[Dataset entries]
____

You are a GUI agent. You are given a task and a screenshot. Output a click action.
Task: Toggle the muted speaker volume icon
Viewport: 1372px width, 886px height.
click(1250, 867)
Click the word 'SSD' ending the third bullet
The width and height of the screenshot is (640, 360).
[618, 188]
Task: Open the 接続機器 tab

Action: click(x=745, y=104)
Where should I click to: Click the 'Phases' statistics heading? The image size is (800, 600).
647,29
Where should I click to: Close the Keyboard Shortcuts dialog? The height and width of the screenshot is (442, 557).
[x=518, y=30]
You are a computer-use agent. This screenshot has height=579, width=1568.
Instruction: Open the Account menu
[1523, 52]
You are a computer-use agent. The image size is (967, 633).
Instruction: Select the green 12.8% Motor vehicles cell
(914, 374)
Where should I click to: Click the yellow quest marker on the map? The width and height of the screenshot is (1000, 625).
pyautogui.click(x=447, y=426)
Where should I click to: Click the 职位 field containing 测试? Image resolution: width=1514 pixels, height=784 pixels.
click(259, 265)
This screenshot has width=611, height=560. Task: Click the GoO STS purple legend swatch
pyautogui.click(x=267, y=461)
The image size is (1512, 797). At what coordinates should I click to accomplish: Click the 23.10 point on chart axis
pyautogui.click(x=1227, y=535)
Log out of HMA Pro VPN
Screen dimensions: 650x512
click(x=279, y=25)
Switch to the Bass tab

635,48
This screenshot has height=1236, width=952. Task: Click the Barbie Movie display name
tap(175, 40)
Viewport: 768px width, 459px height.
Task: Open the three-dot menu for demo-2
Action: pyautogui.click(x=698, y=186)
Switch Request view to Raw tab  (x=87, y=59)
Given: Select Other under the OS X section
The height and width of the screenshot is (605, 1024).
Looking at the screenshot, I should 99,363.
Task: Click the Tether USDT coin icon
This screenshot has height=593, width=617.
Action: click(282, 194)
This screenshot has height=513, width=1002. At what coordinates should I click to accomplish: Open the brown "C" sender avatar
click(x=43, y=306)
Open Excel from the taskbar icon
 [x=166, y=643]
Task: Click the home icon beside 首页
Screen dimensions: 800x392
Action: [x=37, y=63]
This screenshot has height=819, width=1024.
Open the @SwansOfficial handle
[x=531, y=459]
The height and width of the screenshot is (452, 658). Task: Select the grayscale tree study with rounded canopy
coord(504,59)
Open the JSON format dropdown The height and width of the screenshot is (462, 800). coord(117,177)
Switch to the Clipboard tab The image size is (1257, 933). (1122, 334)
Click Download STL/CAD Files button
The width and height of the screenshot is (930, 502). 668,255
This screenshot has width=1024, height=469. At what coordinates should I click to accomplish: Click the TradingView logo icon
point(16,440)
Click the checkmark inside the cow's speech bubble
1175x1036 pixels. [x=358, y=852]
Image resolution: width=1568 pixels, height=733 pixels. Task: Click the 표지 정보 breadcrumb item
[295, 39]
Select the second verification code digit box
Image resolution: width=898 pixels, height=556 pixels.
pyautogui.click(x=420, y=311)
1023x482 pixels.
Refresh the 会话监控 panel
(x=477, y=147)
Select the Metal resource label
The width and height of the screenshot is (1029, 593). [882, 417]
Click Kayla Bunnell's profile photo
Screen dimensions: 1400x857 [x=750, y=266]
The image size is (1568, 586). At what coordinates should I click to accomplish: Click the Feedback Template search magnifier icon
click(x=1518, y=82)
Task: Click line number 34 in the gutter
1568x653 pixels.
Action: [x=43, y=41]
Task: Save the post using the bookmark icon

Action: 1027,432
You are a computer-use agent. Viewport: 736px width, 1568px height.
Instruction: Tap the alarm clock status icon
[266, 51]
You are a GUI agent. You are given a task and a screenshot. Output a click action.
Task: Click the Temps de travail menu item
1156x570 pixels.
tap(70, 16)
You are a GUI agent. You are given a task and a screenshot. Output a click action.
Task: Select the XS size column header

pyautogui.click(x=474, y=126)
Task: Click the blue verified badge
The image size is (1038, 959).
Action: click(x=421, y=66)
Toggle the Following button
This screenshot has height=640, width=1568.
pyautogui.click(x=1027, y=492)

____

WHAT YOU HAVE TO DO
Could you copy out the data above exactly, everything from the line containing "1023x482 pixels." down to the line containing "tap(70, 16)", both of those lines included?

CORRECT RESPONSE
1023x482 pixels.
Refresh the 会话监控 panel
(x=477, y=147)
Select the Metal resource label
The width and height of the screenshot is (1029, 593). [882, 417]
Click Kayla Bunnell's profile photo
Screen dimensions: 1400x857 [x=750, y=266]
The image size is (1568, 586). At what coordinates should I click to accomplish: Click the Feedback Template search magnifier icon
click(x=1518, y=82)
Task: Click line number 34 in the gutter
1568x653 pixels.
Action: [x=43, y=41]
Task: Save the post using the bookmark icon

Action: 1027,432
You are a computer-use agent. Viewport: 736px width, 1568px height.
Instruction: Tap the alarm clock status icon
[266, 51]
You are a GUI agent. You are given a task and a screenshot. Output a click action.
Task: Click the Temps de travail menu item
1156x570 pixels.
tap(70, 16)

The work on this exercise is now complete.